Input format for LSTM in consideration to rolling window

Hello,

I am a beginner and working on a time series prediction for stock prices. However, using the rolling window technique I am fetching 20 days of the stock price and inserting the values into a tensor and labelling the 21 day as the day I want to predict. Currently I am only using the closing price of the stock, hence it is univariate. The input tensor that is passed to the forward method looks like the following:

tensor([[[0.6675],
[0.7126],
[0.7064],
[0.7311],
[0.7539],
[0.6859],
[0.7271],
[0.7601],
[0.7252],
[0.7723],
[0.6569],
[0.6262],
[0.7044],
[0.7456],
[0.7087],
[0.7126],
[0.6510],
[0.6694],
[0.6859],
[0.7417]]])

My questions are:

  1. The output is in the size torch.Size([20, 1]) after the linear layer and to extract the correct value I am taking the last value of the tensor of the linear layer, t = t[-1]. Is this the correct way to do it?

  2. The documentation writes that the input tensor should be: (seq_len, batch, input_size). I am wondering if my rolling window tensor correct? What confuses me is that I assume the sequence length should be 20? But by printing my tensor shape I obtain: torch.Size([1, 20, 1]). Should I reshape the input into torch.Size([20, 1, 1])?

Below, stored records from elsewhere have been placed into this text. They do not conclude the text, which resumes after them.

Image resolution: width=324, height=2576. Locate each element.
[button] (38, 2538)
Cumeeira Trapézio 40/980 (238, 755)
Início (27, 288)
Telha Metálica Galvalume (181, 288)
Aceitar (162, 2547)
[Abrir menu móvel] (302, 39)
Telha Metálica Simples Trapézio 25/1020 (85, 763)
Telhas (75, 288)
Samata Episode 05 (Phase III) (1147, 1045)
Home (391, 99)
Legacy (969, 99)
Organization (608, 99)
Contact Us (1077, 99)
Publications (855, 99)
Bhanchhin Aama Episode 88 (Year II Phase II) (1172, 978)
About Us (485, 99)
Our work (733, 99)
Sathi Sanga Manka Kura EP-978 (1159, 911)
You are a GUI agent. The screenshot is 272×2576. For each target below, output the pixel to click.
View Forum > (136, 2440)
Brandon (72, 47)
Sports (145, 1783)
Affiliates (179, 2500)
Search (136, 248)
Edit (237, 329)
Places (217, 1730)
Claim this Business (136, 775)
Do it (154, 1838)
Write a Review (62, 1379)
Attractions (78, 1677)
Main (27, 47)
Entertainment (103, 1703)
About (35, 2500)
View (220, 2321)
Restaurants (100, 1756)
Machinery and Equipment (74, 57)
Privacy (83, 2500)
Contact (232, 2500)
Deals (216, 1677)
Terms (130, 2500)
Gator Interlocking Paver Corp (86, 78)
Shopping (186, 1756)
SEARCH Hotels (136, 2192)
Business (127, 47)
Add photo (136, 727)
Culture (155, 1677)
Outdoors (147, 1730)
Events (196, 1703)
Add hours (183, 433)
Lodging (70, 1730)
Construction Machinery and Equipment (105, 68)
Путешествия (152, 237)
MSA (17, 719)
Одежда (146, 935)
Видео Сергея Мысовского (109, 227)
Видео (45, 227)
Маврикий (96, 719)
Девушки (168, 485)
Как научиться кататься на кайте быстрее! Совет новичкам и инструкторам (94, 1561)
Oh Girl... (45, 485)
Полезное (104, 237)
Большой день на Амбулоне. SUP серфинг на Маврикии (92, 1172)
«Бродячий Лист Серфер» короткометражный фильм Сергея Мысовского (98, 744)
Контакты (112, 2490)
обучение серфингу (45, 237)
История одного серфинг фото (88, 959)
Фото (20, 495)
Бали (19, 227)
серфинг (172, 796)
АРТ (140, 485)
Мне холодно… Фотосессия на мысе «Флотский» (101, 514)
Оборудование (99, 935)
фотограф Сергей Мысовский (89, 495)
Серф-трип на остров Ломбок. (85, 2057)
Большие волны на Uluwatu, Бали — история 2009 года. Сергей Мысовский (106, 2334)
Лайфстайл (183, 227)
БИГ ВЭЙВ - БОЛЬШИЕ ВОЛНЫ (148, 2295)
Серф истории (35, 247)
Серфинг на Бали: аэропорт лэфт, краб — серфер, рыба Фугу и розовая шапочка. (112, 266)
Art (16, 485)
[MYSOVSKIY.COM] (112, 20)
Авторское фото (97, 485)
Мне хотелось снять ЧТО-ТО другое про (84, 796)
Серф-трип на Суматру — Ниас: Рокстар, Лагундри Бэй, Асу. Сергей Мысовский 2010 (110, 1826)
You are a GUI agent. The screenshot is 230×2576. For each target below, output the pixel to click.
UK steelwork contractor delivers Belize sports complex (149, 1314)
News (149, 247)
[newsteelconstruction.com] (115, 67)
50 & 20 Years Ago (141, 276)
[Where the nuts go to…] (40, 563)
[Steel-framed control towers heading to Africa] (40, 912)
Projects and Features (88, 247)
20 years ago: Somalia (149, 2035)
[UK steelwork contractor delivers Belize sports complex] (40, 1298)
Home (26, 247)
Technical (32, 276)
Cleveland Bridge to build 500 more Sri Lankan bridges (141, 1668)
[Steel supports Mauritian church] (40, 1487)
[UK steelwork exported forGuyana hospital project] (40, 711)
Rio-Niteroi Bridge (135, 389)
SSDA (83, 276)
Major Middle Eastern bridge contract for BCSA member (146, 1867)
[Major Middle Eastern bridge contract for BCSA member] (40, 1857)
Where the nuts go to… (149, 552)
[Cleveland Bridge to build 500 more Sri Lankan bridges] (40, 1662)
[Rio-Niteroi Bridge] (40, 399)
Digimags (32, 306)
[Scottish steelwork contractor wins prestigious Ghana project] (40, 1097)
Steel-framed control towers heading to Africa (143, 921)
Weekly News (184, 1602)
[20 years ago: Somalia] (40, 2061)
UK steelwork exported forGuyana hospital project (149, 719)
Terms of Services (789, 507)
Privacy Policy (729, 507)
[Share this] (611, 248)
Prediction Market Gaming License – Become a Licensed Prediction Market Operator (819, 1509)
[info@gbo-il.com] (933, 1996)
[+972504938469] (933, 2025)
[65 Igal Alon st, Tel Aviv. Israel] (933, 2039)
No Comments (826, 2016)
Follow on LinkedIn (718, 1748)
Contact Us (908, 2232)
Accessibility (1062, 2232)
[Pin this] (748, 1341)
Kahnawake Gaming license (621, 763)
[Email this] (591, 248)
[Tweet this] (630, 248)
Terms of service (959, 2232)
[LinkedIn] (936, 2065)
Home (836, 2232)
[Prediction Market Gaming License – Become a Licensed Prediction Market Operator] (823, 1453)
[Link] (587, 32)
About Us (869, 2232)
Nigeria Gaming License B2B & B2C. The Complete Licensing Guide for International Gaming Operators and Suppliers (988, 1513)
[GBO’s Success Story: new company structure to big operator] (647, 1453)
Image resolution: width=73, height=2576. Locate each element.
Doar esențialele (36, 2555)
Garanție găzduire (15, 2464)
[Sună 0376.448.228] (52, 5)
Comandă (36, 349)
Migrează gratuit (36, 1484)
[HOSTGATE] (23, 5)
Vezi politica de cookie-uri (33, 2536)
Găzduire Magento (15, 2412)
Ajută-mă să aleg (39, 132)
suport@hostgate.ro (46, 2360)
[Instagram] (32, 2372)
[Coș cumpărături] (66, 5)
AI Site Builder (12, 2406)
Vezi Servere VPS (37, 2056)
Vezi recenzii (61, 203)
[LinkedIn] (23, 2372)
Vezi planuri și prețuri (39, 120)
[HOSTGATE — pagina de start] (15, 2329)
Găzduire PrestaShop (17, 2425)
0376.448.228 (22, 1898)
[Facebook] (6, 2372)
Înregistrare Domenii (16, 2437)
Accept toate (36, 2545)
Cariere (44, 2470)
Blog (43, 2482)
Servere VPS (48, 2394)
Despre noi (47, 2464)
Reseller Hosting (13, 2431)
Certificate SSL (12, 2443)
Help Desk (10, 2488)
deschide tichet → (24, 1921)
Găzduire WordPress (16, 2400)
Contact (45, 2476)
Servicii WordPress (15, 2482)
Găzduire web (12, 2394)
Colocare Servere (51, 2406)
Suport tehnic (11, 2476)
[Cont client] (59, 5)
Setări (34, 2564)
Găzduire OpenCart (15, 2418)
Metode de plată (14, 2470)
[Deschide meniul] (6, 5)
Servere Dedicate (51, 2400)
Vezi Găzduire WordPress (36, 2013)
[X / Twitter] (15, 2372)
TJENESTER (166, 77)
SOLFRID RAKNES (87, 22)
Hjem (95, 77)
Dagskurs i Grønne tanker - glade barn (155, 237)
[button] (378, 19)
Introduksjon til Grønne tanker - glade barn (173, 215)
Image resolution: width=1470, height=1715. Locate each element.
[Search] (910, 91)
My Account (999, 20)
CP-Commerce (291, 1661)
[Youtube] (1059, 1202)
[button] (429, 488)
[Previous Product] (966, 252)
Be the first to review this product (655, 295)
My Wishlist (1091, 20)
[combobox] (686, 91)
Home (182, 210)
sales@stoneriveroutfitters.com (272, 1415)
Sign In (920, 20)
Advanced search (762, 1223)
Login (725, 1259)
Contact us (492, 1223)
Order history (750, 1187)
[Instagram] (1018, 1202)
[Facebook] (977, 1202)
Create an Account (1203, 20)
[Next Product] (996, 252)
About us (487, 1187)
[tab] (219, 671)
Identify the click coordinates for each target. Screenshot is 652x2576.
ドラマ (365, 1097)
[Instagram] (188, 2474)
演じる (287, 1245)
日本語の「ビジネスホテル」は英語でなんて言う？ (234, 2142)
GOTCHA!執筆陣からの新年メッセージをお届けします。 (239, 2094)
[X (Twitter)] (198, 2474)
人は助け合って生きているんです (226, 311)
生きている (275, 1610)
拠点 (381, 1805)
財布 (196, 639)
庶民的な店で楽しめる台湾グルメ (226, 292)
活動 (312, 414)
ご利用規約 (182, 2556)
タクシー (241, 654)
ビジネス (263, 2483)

  3. In regards to the first question is there a way to implement the model so I do not have to extract the last value according to t = t[-1]? In other words can the linear layer directly give the last value, the 21st prediction or should I keep it as it is?

I would really appreciate it if someone could point me into the right direction or drop a link to a good source that explains the questions I have. Below is the model:

class LSTM(nn.Module):
    def __init__(self, input_size, hidden_size, num_layers, output_size,batch_size):
        super(LSTM, self).__init__()
        self.input_size = input_size  #1
        self.hidden_size = hidden_size # 32
        self.num_layers = num_layers # 2
        self.output_size = output_size # 1
        self.batch_size = batch_size # 1
        self.lstm = nn.LSTM(self.input_size, self.hidden_size, self.num_layers)
        self.linear = nn.Linear(hidden_size, output_size)
        
    def hidden_cell(self,t):
        h_0,c_0 = (torch.zeros(self.num_layers, t.shape[1], self.hidden_size), 
        torch.zeros(self.num_layers, t.shape[1], self.hidden_size))
        return h_0,c_0 
        
    def forward(self, t):
        t, (h_n,c_n) = self.lstm(t, (self.hidden_cell(t)))
        t = t.view(-1, self.hidden_size)
        t = self.linear(t)
        t = t[-1]
        return t

Thank you.

The problem that I currently see is that you use the output of the self.lstm for the next layer. Let me use different names to avoid confusion:

 output, (h_n,c_n) = self.lstm(t, (self.hidden_cell(t)))

Now output should has the shape (20, 1, 32); note that output gives you the hidden states for all 20 steps. The problem is that after:

t = output.view(-1, self.hidden_size)

t has the shape (20, 32). For the linear layer that means that you give it a batch of size 20. The linear layer doesn’t now or care that the 20 comes from the number of steps. It’s a semantic error. Hence your output shape is (20, 1). But what you want is (1, 1) since your batch size and output size is 1.

You have to use only the last layer of last hidden state h_n[-1] instead of output. h_n has the shape (2, 1, 32) since you have 2 layers. This h_n[-1] has the shape (1, 32). And then you also don’t need the view() no more. You can do directly

t = self.linear(h_n[-1])

Which will give you the right final output with a shape of (1, 1) or (batch_size, 1) once you have batches with more then one sequence.

Thank you, your advice helped me so much!